We developed a computational method, PUREE, that can predict the proportion of cancer cells in a sample (tumor purity) from a bulk tumor gene expression profile. The method adopts a machine learning-based feature selection strategy in combination with a linear regression architecture. The model is trained using weak supervision and consensus tumor purity labels obtained from tumor DNA sequencing data spanning 20 solid tumor types and a range of median genomics-based purities from 35% in pancreatic cancer to 72% in ovarian cancer. Compared with existing transcriptome deconvolution methods, we demonstrate that PUREE has superior accuracy across multiple independent test cohorts, spanning median purity ranges from 45% to 76%. Additionally, PUREE is fast and user-friendly as the underlying model is pre-trained in advance.

PUREE adopts a stringent feature selection strategy, with which we were able to reduce the initial feature set of 9554 genes to 158 predictive genes. Combined with a pan-cancer training strategy, we demonstrate that this sparse model can generalize well to unseen tumor types and cohorts.
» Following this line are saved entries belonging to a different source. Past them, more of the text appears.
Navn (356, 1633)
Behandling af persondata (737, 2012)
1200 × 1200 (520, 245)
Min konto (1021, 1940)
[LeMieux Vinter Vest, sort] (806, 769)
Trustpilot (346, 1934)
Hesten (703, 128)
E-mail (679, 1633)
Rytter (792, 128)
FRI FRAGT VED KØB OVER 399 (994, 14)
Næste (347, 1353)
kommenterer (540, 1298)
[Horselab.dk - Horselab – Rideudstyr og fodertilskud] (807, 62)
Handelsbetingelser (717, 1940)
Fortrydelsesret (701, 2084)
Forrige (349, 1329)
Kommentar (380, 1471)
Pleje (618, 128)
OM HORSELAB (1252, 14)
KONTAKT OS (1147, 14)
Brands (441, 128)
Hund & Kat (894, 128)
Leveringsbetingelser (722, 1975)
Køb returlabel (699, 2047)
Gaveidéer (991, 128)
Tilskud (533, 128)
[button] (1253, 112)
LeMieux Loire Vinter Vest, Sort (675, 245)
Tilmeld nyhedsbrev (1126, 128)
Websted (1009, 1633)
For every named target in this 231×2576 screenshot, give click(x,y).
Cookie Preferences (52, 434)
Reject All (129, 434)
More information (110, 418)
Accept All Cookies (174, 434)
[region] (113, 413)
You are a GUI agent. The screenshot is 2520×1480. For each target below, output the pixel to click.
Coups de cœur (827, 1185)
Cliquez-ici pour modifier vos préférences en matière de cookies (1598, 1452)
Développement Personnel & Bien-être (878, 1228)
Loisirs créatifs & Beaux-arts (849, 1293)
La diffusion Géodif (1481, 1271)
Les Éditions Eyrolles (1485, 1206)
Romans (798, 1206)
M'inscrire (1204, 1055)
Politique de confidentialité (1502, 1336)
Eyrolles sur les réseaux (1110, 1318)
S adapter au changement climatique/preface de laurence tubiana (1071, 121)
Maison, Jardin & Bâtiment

We also show that PUREE’s pan-cancer architecture has comparable accuracy to cancer-type-specific models. This suggests that the model is able to capture expression signatures of cancer and stromal cells conserved across solid tumor types and that cancer-type-specific expression signatures do not provide additional discriminatory information for tumor purity estimation. We found that these pan-cancer conserved feature genes were enriched for known cancer and stromal cell-specific processes such as epithelial-mesenchymal transition and immune cell activity.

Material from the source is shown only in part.